Item coordinate data
— Begin —
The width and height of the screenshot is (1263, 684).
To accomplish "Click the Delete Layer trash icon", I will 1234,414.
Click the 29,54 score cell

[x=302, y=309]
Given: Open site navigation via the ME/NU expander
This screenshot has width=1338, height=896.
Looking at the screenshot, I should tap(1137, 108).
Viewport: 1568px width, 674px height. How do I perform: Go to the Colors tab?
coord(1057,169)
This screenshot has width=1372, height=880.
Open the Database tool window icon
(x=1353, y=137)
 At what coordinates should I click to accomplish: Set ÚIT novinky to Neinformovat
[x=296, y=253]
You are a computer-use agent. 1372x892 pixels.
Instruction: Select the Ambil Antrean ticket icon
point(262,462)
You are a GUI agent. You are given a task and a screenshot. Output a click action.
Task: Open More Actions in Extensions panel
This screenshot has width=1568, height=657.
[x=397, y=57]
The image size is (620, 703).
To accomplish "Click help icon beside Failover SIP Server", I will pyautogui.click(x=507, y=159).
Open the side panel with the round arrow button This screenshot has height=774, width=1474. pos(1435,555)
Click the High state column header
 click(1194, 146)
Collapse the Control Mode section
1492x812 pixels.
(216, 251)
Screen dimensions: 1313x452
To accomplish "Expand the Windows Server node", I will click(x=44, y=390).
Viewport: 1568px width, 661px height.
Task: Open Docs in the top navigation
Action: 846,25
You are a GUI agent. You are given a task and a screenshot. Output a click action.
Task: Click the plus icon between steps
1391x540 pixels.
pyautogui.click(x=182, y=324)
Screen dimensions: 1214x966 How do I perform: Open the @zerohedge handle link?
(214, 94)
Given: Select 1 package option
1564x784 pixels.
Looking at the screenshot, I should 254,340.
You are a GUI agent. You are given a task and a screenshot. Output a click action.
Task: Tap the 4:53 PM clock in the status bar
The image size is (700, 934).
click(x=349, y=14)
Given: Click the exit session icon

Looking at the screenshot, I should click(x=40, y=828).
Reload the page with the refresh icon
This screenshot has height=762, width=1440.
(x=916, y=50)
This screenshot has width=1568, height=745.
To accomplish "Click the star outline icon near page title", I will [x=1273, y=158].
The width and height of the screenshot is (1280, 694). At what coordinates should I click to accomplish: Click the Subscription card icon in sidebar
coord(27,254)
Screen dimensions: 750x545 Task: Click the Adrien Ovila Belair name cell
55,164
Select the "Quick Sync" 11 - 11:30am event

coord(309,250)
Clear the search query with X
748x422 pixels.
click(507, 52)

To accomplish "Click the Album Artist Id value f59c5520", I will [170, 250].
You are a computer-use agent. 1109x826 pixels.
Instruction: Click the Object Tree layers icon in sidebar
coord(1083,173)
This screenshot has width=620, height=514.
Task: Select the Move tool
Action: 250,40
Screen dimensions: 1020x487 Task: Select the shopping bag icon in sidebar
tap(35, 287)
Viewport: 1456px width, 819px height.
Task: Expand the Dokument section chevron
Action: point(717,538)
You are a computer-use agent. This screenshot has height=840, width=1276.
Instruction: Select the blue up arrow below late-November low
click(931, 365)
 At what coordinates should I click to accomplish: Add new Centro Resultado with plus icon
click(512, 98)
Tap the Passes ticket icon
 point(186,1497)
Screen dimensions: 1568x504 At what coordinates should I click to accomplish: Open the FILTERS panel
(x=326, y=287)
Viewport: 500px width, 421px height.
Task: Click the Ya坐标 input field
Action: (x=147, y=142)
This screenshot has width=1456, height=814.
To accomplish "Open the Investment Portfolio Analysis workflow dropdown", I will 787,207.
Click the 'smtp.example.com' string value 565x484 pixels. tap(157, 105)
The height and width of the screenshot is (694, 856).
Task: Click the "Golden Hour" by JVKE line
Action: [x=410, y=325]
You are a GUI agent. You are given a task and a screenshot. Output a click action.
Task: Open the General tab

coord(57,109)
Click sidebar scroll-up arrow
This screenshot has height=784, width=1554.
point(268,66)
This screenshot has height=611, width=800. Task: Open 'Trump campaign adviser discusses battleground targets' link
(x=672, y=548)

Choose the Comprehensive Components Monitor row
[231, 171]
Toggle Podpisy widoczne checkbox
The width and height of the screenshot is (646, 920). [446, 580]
— End —
• _GIVEN INSTRUCTION_
Render every line of the material above as a JSON array of strings, one string per line, and skip the blank lines.

• _PROBLEM SOLUTION_
[
  "The width and height of the screenshot is (1263, 684).",
  "To accomplish \"Click the Delete Layer trash icon\", I will 1234,414.",
  "Click the 29,54 score cell",
  "[x=302, y=309]",
  "Given: Open site navigation via the ME/NU expander",
  "This screenshot has width=1338, height=896.",
  "Looking at the screenshot, I should tap(1137, 108).",
  "Viewport: 1568px width, 674px height. How do I perform: Go to the Colors tab?",
  "coord(1057,169)",
  "This screenshot has width=1372, height=880.",
  "Open the Database tool window icon",
  "(x=1353, y=137)",
  " At what coordinates should I click to accomplish: Set ÚIT novinky to Neinformovat",
  "[x=296, y=253]",
  "You are a computer-use agent. 1372x892 pixels.",
  "Instruction: Select the Ambil Antrean ticket icon",
  "point(262,462)",
  "You are a GUI agent. You are given a task and a screenshot. Output a click action.",
  "Task: Open More Actions in Extensions panel",
  "This screenshot has width=1568, height=657.",
  "[x=397, y=57]",
  "The image size is (620, 703).",
  "To accomplish \"Click help icon beside Failover SIP Server\", I will pyautogui.click(x=507, y=159).",
  "Open the side panel with the round arrow button This screenshot has height=774, width=1474. pos(1435,555)",
  "Click the High state column header",
  " click(1194, 146)",
  "Collapse the Control Mode section",
  "1492x812 pixels.",
  "(216, 251)",
  "Screen dimensions: 1313x452",
  "To accomplish \"Expand the Windows Server node\", I will click(x=44, y=390).",
  "Viewport: 1568px width, 661px height.",
  "Task: Open Docs in the top navigation",
  "Action: 846,25",
  "You are a GUI agent. You are given a task and a screenshot. Output a click action.",
  "Task: Click the plus icon between steps",
  "1391x540 pixels.",
  "pyautogui.click(x=182, y=324)",
  "Screen dimensions: 1214x966 How do I perform: Open the @zerohedge handle link?",
  "(214, 94)",
  "Given: Select 1 package option",
  "1564x784 pixels.",
  "Looking at the screenshot, I should 254,340.",
  "You are a GUI agent. You are given a task and a screenshot. Output a click action.",
  "Task: Tap the 4:53 PM clock in the status bar",
  "The image size is (700, 934).",
  "click(x=349, y=14)",
  "Given: Click the exit session icon",
  "Looking at the screenshot, I should click(x=40, y=828).",
  "Reload the page with the refresh icon",
  "This screenshot has height=762, width=1440.",
  "(x=916, y=50)",
  "This screenshot has width=1568, height=745.",
  "To accomplish \"Click the star outline icon near page title\", I will [x=1273, y=158].",
  "The width and height of the screenshot is (1280, 694). At what coordinates should I click to accomplish: Click the Subscription card icon in sidebar",
  "coord(27,254)",
  "Screen dimensions: 750x545 Task: Click the Adrien Ovila Belair name cell",
  "55,164",
  "Select the \"Quick Sync\" 11 - 11:30am event",
  "coord(309,250)",
  "Clear the search query with X",
  "748x422 pixels.",
  "click(507, 52)",
  "To accomplish \"Click the Album Artist Id value f59c5520\", I will [170, 250].",
  "You are a computer-use agent. 1109x826 pixels.",
  "Instruction: Click the Object Tree layers icon in sidebar",
  "coord(1083,173)",
  "This screenshot has width=620, height=514.",
  "Task: Select the Move tool",
  "Action: 250,40",
  "Screen dimensions: 1020x487 Task: Select the shopping bag icon in sidebar",
  "tap(35, 287)",
  "Viewport: 1456px width, 819px height.",
  "Task: Expand the Dokument section chevron",
  "Action: point(717,538)",
  "You are a computer-use agent. This screenshot has height=840, width=1276.",
  "Instruction: Select the blue up arrow below late-November low",
  "click(931, 365)",
  " At what coordinates should I click to accomplish: Add new Centro Resultado with plus icon",
  "click(512, 98)",
  "Tap the Passes ticket icon",
  " point(186,1497)",
  "Screen dimensions: 1568x504 At what coordinates should I click to accomplish: Open the FILTERS panel",
  "(x=326, y=287)",
  "Viewport: 500px width, 421px height.",
  "Task: Click the Ya坐标 input field",
  "Action: (x=147, y=142)",
  "This screenshot has width=1456, height=814.",
  "To accomplish \"Open the Investment Portfolio Analysis workflow dropdown\", I will 787,207.",
  "Click the 'smtp.example.com' string value 565x484 pixels. tap(157, 105)",
  "The height and width of the screenshot is (694, 856).",
  "Task: Click the \"Golden Hour\" by JVKE line",
  "Action: [x=410, y=325]",
  "You are a GUI agent. You are given a task and a screenshot. Output a click action.",
  "Task: Open the General tab",
  "coord(57,109)",
  "Click sidebar scroll-up arrow",
  "This screenshot has height=784, width=1554.",
  "point(268,66)",
  "This screenshot has height=611, width=800. Task: Open 'Trump campaign adviser discusses battleground targets' link",
  "(x=672, y=548)",
  "Choose the Comprehensive Components Monitor row",
  "[231, 171]",
  "Toggle Podpisy widoczne checkbox",
  "The width and height of the screenshot is (646, 920). [446, 580]"
]